Les mots et la musique de Delphine me font pleurer. De plus en plus fort, pour tout, et pour cet ange, que je n'ai pas oublié, une ange, ça existe au féminin ? Non, je ne l'ai pas oubliée, et il y a ces "si", et toutes les choses qu'on avait imaginées et boum, boum, ce jour-là, tout s'effondrait, parce que le sommeil était plus profond que tout et que, que je ne sais pas, qu'on aime se faire du mal, il faut croire, en pensant à tout ce qui ne se passera jamais, et qui constitue pourtant la vie de millions d'entre nous. Vous vous rappelez du jour où vous avez réussi à faire du vélo sans l'aide des petits roulettes ? Moi, je crois que le mien était rouge, pas vraiment beau, mais solide, et puis mon père derrière moi, fier sans doute et un peu amusé. Et apprendre à nager ? En deux semaines, dans un camping, avec Mickaël. J'avais un maillot de bain bleu à motifs roses et jaunes. Et puis tous ces souvenirs en vrac. La classe de mer de CM1, et les photos retrouvées l'autre jour, chez Claire, avec nous dessus. Et moi, qui avait huit ans, ou neuf ans, ou peut-être dix, je ne sais plus compter, mais cette gamine qui regarde l'objectif en souriant, c'est moi ? Je peine à le croire, j'ai l'impression que c'est si loin, que c'est une autre petite fille.

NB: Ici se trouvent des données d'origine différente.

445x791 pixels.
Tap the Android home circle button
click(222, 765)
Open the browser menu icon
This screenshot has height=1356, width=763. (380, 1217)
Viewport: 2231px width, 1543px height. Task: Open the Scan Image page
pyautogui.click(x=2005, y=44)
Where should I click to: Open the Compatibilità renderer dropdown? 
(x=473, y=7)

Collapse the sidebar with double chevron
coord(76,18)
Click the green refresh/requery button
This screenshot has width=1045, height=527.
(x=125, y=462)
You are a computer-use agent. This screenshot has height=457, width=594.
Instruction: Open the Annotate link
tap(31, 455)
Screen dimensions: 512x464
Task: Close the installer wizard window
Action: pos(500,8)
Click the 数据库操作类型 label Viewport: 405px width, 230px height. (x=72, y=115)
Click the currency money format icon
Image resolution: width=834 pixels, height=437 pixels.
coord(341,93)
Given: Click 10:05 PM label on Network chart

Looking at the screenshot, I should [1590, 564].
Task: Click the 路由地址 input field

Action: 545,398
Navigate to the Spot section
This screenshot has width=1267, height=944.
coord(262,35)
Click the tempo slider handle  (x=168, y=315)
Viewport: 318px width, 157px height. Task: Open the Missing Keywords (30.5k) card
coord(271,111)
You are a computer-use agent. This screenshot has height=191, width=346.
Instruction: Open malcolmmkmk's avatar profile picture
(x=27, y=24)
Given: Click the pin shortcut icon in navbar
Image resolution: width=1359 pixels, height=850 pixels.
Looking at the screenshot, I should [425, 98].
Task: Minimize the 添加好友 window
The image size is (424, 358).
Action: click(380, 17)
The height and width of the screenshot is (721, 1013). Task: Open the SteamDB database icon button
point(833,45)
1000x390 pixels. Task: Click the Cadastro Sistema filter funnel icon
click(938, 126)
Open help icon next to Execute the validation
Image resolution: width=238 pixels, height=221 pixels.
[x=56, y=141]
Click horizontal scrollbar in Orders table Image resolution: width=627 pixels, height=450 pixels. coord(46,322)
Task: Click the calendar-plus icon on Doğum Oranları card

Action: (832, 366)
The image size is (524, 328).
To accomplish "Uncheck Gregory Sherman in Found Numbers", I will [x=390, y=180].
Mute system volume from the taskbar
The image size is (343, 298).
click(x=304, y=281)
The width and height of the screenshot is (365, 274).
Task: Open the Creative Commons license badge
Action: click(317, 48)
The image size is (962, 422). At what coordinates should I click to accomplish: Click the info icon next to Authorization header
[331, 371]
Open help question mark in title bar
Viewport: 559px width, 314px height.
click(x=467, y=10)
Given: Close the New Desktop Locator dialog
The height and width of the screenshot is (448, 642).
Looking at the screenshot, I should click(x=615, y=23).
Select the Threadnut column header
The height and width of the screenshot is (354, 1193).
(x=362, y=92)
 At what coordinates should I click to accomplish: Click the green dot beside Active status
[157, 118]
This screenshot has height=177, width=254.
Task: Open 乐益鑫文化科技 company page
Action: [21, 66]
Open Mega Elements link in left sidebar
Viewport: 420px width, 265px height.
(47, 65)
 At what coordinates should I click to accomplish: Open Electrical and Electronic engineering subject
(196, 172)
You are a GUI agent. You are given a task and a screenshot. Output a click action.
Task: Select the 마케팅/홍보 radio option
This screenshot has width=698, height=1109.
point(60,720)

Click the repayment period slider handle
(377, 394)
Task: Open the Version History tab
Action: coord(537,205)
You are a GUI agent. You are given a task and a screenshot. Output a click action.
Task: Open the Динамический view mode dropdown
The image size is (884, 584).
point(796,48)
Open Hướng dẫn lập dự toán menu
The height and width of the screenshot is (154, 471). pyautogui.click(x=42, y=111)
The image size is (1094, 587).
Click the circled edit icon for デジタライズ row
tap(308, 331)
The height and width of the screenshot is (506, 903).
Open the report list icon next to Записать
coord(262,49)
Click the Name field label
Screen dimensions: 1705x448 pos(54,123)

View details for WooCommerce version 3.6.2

Et ça me fait peur. Et pourtant je les ai, ces souvenirs, ce ne sont pas que des clichés sur du papier, je sais que j'ai vécu tout ça, je me souviens, mais ça me paraît être un autre monde, ailleurs, si loin, auquel je n'appartiens pas.
[J'avais deux ans, à Rennes. Rennes, que je quitte à la rentrée pour Nantes, puisque mes parents doivent avoir signé pour la chambre visitée hier, à l'heure qu'il est...]
On en revient toujours au même point, je crois. La peur de grandir. Tu sais, c'est dingue, je n'ai quasimment aucun souvenir, et je trouve ça tellement triste. Mon premier vélo sans roulettes, la fois où j'ai appris à nager. RIEN. Rien du tout avant le collège, ou presque. J'ai tellement déménagé que je n'ai pas de souvenir fixe de toute la période qui précède le collège, ça doit être pour ça. En tout cas ça me fait un peu peur, quand j'y pense.
Et puis, moi aussi les mots de Delphine me retournent de l'intérieur. Et ses photos je n'en parle pas. Et sa musique (et la Renarde :D).